There’s this thing where a British (or comparable) person is complaining about the weather.
“Bruv, it’s minus two bleedin’ degrees, ‘innit?” they’d say.
At this point, the Canadian would jump in.
“That’s nothing, dude. It’s minus thirty degrees here, eh?”.
Let me sort this out. As someone who’s recently been to both countries, I can say with absolutely certainty (in the social-scientific sense) that -3 degrees in London is just as cold as -30 degrees in Ottawa.
There’s some psychological factor in play — and since every ‘maladise’ in Psychology has a name, let me lay stake to this one and call it the Trinhian Cold-Factor (notice the odd placement of the ‘h’), or the TC-Factor. The TC-Factor says that the dominant contributor to one’s actual feelings of numbness primarily derives from one’s expectation of potential numbness.

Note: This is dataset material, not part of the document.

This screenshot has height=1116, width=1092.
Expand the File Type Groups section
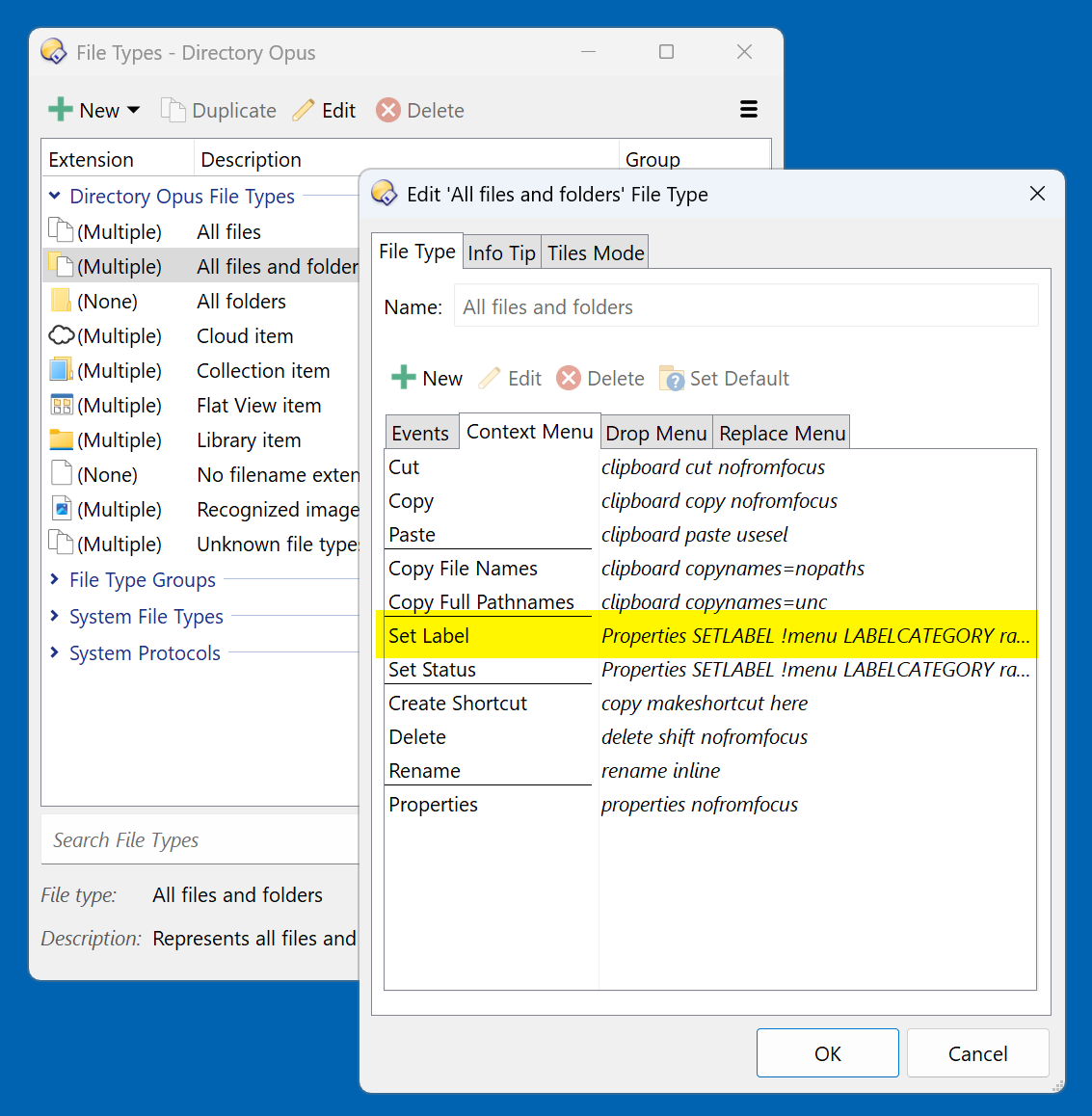point(55,579)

So for example, when I’m in Canada during the winter, I’m expecting to have to deal with -20 degrees weather. Thus, anything lower is felt as cold. Anything higher is warm.

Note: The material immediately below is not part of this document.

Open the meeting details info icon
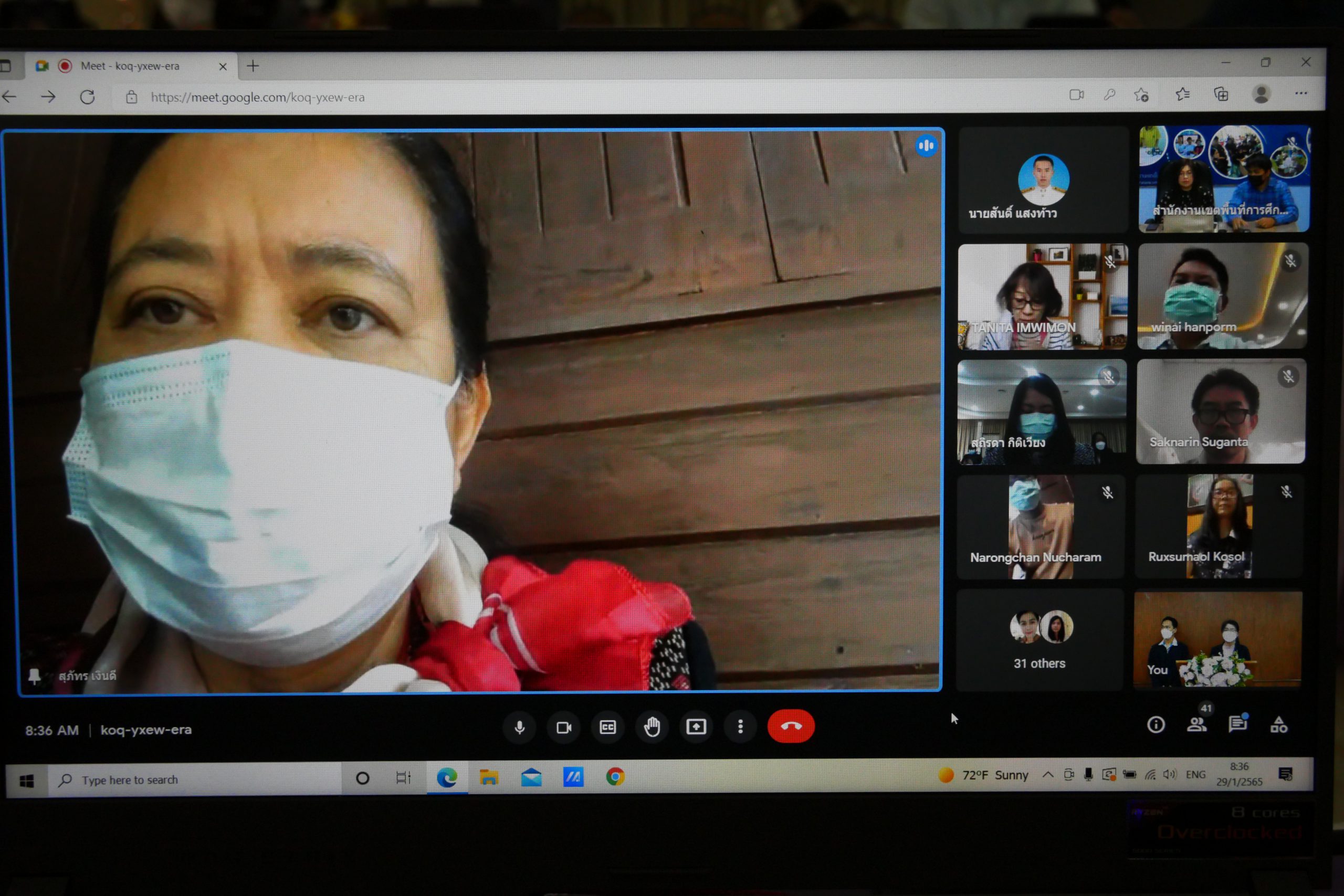This screenshot has width=1344, height=896. click(1156, 725)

Immediately, I jump on a plane to Britain. I arrive expecting 10 degree weather, and instead I’m confronted with -3 degree weather. Hence I am now cold. It doesn’t actually matter what the temperature is.

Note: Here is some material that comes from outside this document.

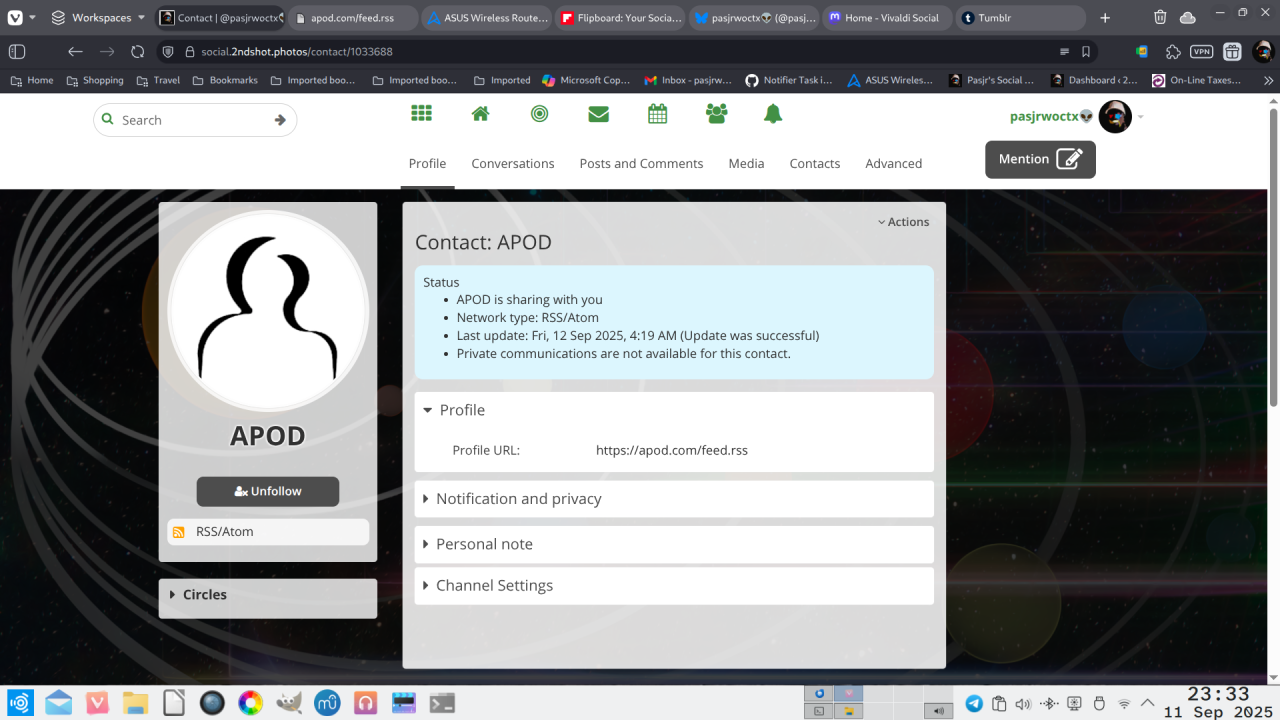Open the community target icon
This screenshot has height=720, width=1280.
(x=539, y=114)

This of course, like all Psychological studies, has been backed up with real, honest-to-God statistics and unbiased sampling (i.e. me).
Thus, it has nothing to do with Canadians being tougher than the rest of the world. We need to stop acting like we’re tougher. We’re not.
What we are, however, is a morosely pessimistic country.
Because the worst we expect, the better we feel.
That’s why so many people are unwilling to move to Canada, see? It’s not they they can’t handle it physically. It’s that they simply cannot imagine being in a circumstance for which they have to wake up each and every day, and then look forward to that fantastic feeling of stepping outside in the morning, only to have their snot suddenly and seemingly inexplicably crystallize in their nose.
Rad Sujanto says,
That’s sounds reasonable. -3 degree, however, is still ‘warmer’ than -30! Honestly I don’t know where Ottawa exactly is on the map but I think if they arrive in somewhere like London with its -3 degree tempt they’ll still feel a bit warmer. It’s like Alaskans arriving in warmer countries in South East Asia where they get more sun light.